# How Often To Feed?



## tramca

We have 6 P's, all average 5 inches in length, maybe a bit more.

We feed them a variety of sea food, raw, (octopus, quid, muscles, prawn, king prawn)
Occasionally we give the, lambs heart as a treat.

They a vivacious eaters. But my OH feeds them once a day, usually towards the evening. 
I don't feel this is enough, as they occasionally have a go at each other, w did have seven up until a week ago when one was picked off. 
They were getting feisty this morning after OH had gone to work, and one of them was obviously going to end up with soemthing missing. I fed them, and they were fine after that.

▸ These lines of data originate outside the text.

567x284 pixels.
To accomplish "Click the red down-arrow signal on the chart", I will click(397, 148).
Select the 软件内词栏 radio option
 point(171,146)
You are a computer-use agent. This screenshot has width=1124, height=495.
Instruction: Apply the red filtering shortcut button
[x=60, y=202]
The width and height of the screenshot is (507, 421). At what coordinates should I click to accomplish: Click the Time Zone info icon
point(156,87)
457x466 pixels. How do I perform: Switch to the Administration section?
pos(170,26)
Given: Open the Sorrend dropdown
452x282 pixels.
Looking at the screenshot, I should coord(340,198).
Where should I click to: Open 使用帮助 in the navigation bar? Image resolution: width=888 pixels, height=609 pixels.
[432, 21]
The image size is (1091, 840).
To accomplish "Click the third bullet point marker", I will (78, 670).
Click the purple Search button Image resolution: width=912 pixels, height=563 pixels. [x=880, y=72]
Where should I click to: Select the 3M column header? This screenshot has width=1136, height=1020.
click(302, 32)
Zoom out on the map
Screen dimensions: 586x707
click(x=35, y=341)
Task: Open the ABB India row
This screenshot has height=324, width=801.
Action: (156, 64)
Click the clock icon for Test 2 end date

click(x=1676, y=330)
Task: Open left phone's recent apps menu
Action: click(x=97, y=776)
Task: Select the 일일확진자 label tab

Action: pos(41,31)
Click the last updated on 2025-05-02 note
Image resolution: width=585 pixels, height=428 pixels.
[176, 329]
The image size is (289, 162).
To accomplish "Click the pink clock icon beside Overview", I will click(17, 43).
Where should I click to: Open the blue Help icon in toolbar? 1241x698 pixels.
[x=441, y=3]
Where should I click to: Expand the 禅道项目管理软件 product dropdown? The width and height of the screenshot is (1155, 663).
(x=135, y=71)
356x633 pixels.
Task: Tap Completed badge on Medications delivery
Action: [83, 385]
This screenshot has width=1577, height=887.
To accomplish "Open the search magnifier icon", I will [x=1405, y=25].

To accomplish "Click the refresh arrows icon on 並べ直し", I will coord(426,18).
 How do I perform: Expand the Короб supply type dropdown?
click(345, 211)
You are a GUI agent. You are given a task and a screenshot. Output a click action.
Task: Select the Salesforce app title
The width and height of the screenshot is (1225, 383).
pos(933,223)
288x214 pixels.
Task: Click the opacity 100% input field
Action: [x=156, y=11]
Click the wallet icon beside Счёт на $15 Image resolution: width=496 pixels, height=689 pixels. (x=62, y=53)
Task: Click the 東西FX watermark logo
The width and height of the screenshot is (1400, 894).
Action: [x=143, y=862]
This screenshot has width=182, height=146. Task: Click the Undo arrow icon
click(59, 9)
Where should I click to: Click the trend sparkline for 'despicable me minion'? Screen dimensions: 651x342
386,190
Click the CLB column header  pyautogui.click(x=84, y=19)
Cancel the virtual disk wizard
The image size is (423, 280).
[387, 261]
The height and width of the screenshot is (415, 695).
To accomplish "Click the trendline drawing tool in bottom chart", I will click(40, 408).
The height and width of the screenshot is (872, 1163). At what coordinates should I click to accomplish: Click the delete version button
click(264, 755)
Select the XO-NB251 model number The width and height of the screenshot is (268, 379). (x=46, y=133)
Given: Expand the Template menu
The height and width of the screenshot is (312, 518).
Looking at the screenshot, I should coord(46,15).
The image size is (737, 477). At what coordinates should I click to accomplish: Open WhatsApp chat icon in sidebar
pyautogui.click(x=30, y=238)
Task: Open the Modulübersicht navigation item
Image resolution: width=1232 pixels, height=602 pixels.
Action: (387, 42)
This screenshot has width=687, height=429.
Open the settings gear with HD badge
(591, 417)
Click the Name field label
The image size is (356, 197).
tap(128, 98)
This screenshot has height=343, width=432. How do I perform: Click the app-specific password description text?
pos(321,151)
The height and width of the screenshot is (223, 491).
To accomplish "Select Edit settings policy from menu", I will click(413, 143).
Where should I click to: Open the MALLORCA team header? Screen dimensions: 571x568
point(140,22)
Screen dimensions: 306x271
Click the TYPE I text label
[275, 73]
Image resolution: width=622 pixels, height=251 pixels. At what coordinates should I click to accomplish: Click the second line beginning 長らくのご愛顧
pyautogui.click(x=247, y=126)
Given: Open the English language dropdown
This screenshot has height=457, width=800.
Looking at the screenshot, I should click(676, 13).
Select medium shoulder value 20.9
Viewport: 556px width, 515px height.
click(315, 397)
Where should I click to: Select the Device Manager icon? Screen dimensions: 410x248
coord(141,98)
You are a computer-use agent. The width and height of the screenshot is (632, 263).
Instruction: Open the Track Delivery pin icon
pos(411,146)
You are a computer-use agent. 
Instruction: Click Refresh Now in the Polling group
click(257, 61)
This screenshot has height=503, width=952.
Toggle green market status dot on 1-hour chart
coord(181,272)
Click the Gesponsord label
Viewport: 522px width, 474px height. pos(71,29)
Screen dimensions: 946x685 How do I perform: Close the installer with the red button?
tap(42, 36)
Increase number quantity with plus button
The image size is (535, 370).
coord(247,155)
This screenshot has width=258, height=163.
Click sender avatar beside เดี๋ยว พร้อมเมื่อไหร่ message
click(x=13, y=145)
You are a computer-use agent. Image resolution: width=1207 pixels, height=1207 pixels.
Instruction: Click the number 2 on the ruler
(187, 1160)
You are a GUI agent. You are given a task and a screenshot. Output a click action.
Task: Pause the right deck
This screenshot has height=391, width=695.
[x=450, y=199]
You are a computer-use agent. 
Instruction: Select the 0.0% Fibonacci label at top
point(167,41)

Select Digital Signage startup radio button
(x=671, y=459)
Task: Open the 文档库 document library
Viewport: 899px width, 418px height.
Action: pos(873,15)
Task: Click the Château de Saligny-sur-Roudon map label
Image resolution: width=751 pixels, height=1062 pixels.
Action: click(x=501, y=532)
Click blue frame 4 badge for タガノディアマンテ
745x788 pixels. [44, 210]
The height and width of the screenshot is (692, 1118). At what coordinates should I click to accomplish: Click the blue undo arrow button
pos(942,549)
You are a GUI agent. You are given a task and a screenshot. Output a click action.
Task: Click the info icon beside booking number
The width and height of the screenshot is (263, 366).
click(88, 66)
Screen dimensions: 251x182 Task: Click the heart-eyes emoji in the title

Is one feeding a day enough?

And we don't feed live foods, we did with a batch we had years ago, and they seemed not as calm and laid back as the ones we have now.


----------



## Sylar_92

tramca said:


> We have 6 P's, all average 5 inches in length, maybe a bit more.
> 
> We feed them a variety of sea food, raw, (octopus, quid, muscles, prawn, king prawn)
> Occasionally we give the, lambs heart as a treat.
> 
> They a vivacious eaters. But my OH feeds them once a day, usually towards the evening.
> I don't feel this is enough, as they occasionally have a go at each other, w did have seven up until a week ago when one was picked off.
> They were getting feisty this morning after OH had gone to work, and one of them was obviously going to end up with soemthing missing. I fed them, and they were fine after that.
> 
> Is one feeding a day enough?
> 
> And we don't feed live foods, we did with a batch we had years ago, and they seemed not as calm and laid back as the ones we have now.


You have reds Iam assuming right? If you do have reds that are about 5" their in their sub-adult stage. At this point you want to feed them atleast 2 times a day, to keep them off of eachother. Its also very common for piranhas to kill their tank mates but just as long as you feed them twice a day they should be fine. It also may have something to do with how you are housing them, how big is their tank?


----------



## JoeDizzleMPLS

Feeding once a day is plenty, usually around that size, I start putting a bit more time between feedings and work up to a random feeding schedule. I don't think the fish are going after each other because they are hungry, there are a number of other factors that can contribute to fighting and/or cannibalism -- what size tank do you have them in?


----------



## BRUNER247

Imo once a day for 5" fish is more than enough. I suspect tank size more a factor with them going after each other, not hunger. Imo 5"+ could be fed once a day to every 2-4 days & even longer, depending on what they eat at that meal, how much, & what the actual meal was.


----------



## Piranha_man

What the hell is an "OH?"


----------



## MPG

I feed every 2-3 days and I don't see any unusual aggression.


----------



## kanito107

Piranha_man said:


> What the hell is an "OH?"


thats what i want to know


----------



## BRUNER247

Other half. You can tell how the OH is used.


----------



## Piranha_man

"Ooooooooooooh!"

That's the way a lot of people refer to their gay partners.
Hey, nothing wrong with that!

We at P-Fury are open minded!


----------



## BRUNER247

Then why even mention that? I've used that term for opposite sex.


----------



## kanito107

oh i see i see.


----------



## tramca

OH as in my long term boyfriend of 21 years









We are currently looking for the ideal upgrade tank.

We got them as 20p size(for any UK people) fish, and theyre in a trigon 190. We fully understand that they dont do well in this shape tank so please dont flame!!!! I'm looking for a 5ft at least. We're looking at tanks this wekend.

Tank size/type seems to be the most promonent answer, so we are definately going to sort that asap. We had P's years ago, that thrived in a 4ft, we lost them due to heater failure, there was nothing we could do to save them. So for safekeeping we have a tank running in the kitchen, heater on same temp, so if we have a problem, we can switch heaters as soon as.


----------



## banshee42096

dam im overfeeding i still feed once in the morning and once at night to my 10 reds there all well over 6inches.


----------



## 65galhex

So what is the feeding frequency for various sizes of RBP's? What would be over-feeding vs under-feeding?


----------



## smb

65galhex said:


> So what is the feeding frequency for various sizes of RBP's? What would be over-feeding vs under-feeding?


 Fry- 4-5 times a day, 1-3" 3 times a day, 4" twice a day, 5"+ every couple of days at most. 7"+ twice a week. This is jmo as what seems to work for me in the past. In the future with a different shoal I might feed more or less dependant upon shoal size, temp, frequency of wc's etc.


----------



## 65galhex

ok cool thanks i appreciate that.


----------



## pocketear

i have 12 reds and there around 2" and they wont even eat twice a day sometimes.


----------